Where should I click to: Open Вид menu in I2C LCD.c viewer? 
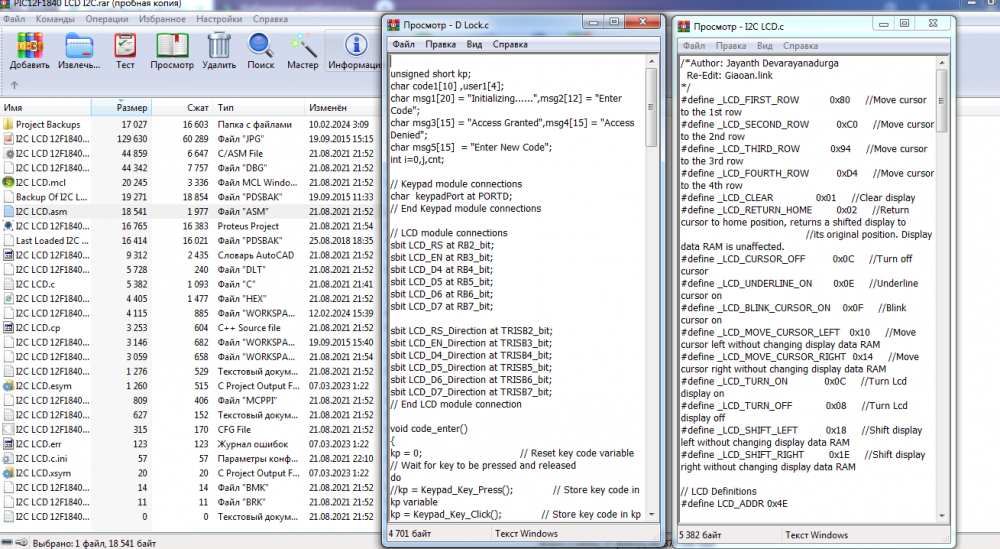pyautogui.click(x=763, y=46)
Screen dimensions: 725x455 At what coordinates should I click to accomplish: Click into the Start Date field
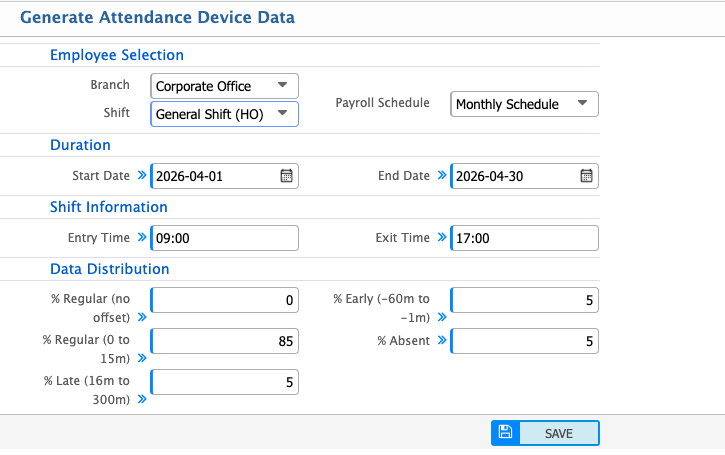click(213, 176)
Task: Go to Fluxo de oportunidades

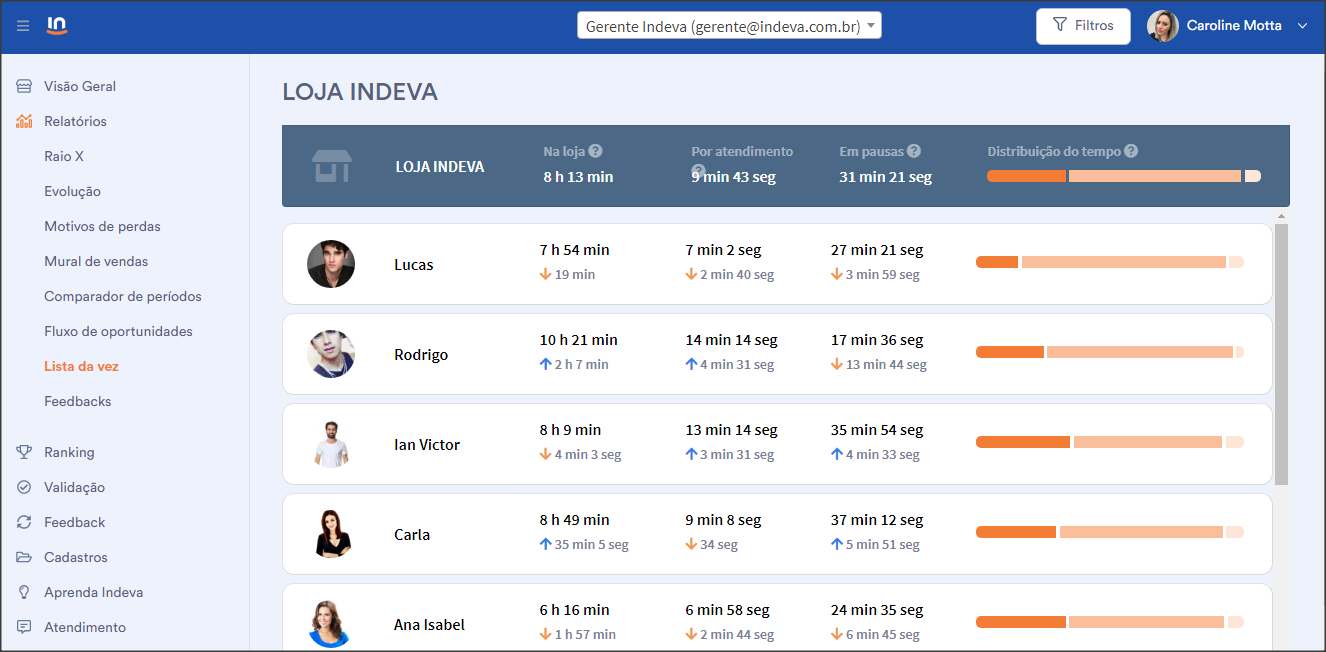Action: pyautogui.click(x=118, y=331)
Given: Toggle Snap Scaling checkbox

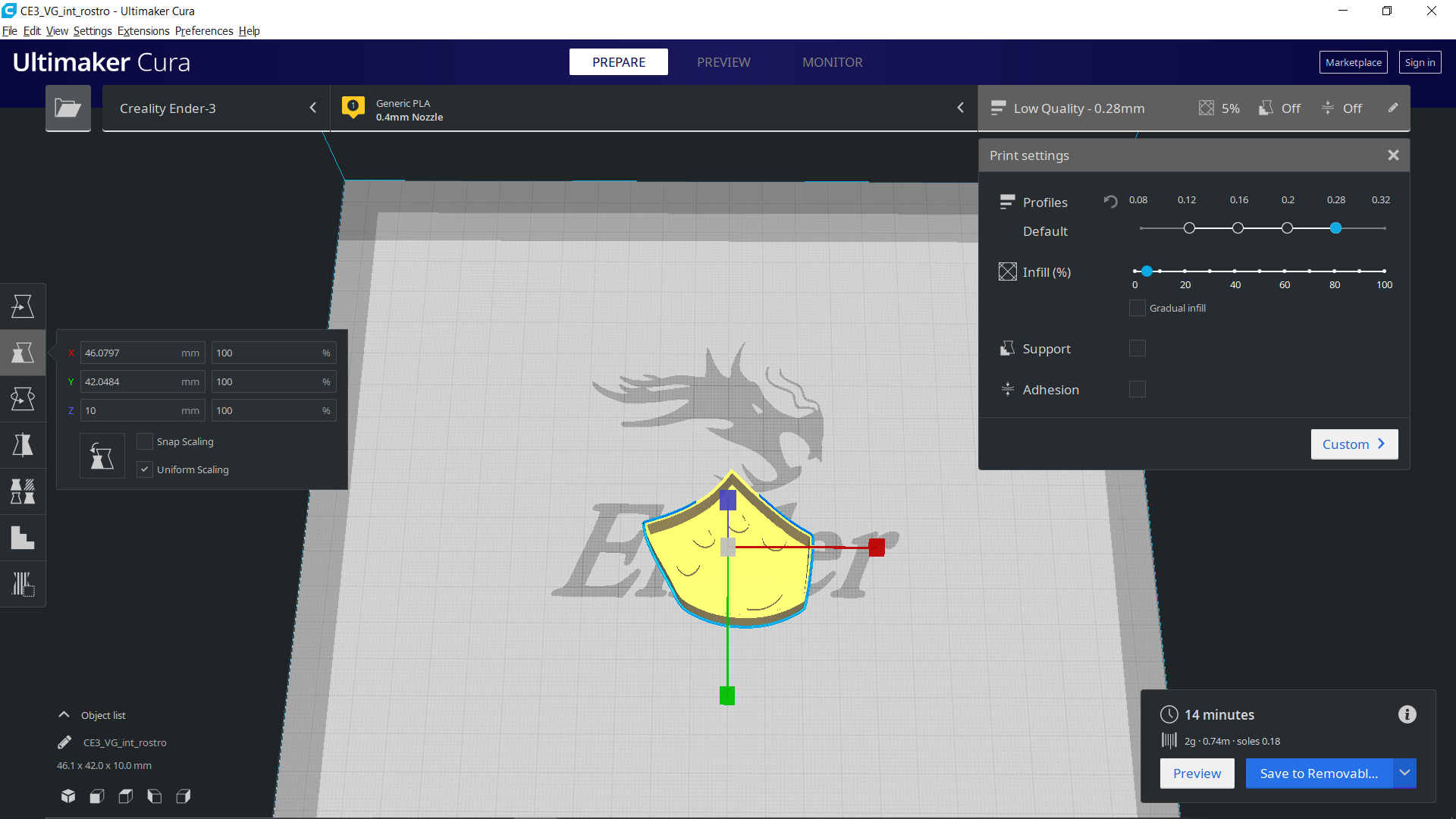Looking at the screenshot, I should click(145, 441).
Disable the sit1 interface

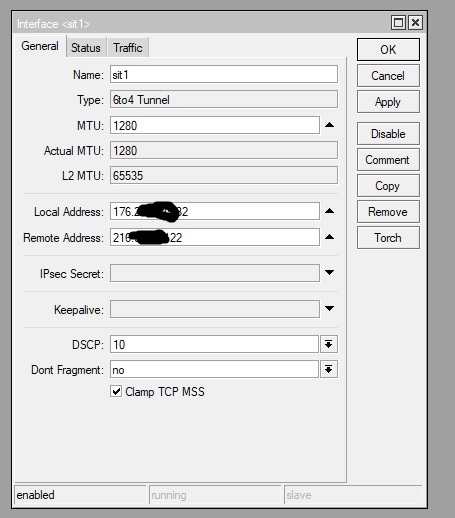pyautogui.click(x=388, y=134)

◆ **Problem details**
Lines before the one containing "Task: Go to Fluxo de oportunidades" are not wanted; repeat that line and the rest of the listing exactly, leaving out pictures.

◆ **Exercise answer**
Task: Go to Fluxo de oportunidades

Action: pyautogui.click(x=118, y=331)
Given: Toggle Snap Scaling checkbox

Looking at the screenshot, I should click(145, 441).
Disable the sit1 interface

pyautogui.click(x=388, y=134)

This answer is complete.